The procedure for transmitting the record from
"Within 60 days after service of the petition, or within such further time as the court allows, the agency shall transmit to the court the original or certified copy of the entire record of the proceedings, unless parties to the proceedings for judicial review stipulate that the record be shortened. A party unreasonably refusing to so stipulate may be taxed by the court for the additional costs. The court may permit subsequent corrections to the record.”
However, the agency’s obligation under the foregoing section is limited by MCL 24.286; MSA 3.560(186), which states:
"(1) An agency shall prepare an official record of a hearing which shall include:
"(a) Notices, pleadings, motions and intermediate rulings.
"(b) Questions and offers of proof, objections and rulings thereon.
"(c) Evidence presented.
"(d) Matters officially noticed, except matters so obvious that a statement of them would serve no useful purpose.
"(e) Proposed findings and exceptions.
"(f) Any decision, opinion, order or report by the officer presiding at the hearing and by the agency.
"(2) Oral proceedings at which evidence is presented shall be recorded, but need not be transcribed unless requested by a party who shall pay for the transcription of the portion requested except as otherwise provided by law.” (Emphasis added.)
"Party” is defined in MCL 24.205(3); MSA 3.560(105X3) as follows:
" 'Party’ means a person or agency named or admit*265 ted, or properly seeking and entitled of right to be admitted, as a party in a contested case.”
The "parties” in the proceedings before the commission were O’Neill and the Department of Social Services; however, on review in circuit court, the defendant was the commission rather than the department. It therefore apears to me that it was O’Neill’s responsibility to insure that the relevant transcripts were placed before the circuit court by requesting transcription of the hearings.
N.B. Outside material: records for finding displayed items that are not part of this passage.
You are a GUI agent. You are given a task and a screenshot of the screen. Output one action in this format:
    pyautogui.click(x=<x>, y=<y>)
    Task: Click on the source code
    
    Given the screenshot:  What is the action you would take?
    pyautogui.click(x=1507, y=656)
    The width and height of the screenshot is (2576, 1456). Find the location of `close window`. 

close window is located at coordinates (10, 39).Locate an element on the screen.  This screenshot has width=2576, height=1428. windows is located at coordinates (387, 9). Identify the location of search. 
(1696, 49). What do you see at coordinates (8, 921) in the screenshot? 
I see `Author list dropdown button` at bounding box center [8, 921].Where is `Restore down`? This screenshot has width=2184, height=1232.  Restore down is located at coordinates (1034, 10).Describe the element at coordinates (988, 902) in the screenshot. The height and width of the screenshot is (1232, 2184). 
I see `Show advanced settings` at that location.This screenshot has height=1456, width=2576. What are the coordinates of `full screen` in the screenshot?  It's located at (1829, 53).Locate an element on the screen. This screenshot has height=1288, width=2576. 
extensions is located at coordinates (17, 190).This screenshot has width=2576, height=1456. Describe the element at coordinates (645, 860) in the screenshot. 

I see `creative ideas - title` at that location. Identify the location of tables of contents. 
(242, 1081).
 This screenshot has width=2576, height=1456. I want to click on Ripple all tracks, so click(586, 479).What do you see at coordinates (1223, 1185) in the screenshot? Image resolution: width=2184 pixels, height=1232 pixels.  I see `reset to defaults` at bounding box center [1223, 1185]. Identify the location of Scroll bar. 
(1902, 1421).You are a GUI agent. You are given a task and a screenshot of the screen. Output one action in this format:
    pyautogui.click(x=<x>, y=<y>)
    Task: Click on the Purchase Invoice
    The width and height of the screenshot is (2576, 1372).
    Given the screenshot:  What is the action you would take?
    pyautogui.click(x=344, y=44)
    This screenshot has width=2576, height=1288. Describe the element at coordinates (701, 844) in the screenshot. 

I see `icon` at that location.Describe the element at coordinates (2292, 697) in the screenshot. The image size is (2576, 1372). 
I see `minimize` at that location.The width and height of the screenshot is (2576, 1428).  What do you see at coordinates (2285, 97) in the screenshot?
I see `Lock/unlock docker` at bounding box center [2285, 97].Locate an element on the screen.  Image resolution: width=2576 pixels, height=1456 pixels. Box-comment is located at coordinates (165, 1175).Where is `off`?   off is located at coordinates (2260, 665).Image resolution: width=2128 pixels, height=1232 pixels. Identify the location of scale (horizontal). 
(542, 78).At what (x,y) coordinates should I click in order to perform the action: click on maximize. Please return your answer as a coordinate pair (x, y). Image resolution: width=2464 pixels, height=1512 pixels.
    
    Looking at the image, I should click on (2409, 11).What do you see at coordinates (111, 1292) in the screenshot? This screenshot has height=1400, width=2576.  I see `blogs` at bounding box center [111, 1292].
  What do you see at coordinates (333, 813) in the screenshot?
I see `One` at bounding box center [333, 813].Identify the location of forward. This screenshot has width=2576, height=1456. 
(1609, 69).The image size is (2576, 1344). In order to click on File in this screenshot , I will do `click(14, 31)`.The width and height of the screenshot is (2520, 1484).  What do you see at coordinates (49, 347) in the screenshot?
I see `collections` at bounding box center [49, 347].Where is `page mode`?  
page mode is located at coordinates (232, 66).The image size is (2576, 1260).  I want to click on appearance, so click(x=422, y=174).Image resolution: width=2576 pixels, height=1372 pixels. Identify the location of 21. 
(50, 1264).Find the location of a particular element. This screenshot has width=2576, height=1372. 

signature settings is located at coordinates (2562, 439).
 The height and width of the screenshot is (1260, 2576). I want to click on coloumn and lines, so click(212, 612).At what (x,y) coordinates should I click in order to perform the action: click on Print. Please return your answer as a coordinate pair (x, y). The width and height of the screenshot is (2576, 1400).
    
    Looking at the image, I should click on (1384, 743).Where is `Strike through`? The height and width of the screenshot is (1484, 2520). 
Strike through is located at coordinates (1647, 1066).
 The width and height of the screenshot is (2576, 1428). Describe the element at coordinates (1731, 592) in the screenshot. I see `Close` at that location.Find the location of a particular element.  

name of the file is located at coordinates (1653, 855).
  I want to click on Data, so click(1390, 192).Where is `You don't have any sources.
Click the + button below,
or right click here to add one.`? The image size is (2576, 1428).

It should be noted, however, that the commission has never pointed out the deficiency in the record, although on appeal the commission argues that the circuit court erred by finding that the commission’s decision was not supported by competent, material, and substantial evidence in the whole record. I believe that reversal is required here to protect the integrity of the judicial process; judicial review under the circumstances presented here is an exercise in absurdity. However, in view of the commission’s silence on this point, I would exercise our power to grant such relief as a case may require, GCR 1963, 820.1(7), and order a new hearing in circuit court for O’Neill on the condition that she take the necessary steps to supply the circuit court with the transcripts.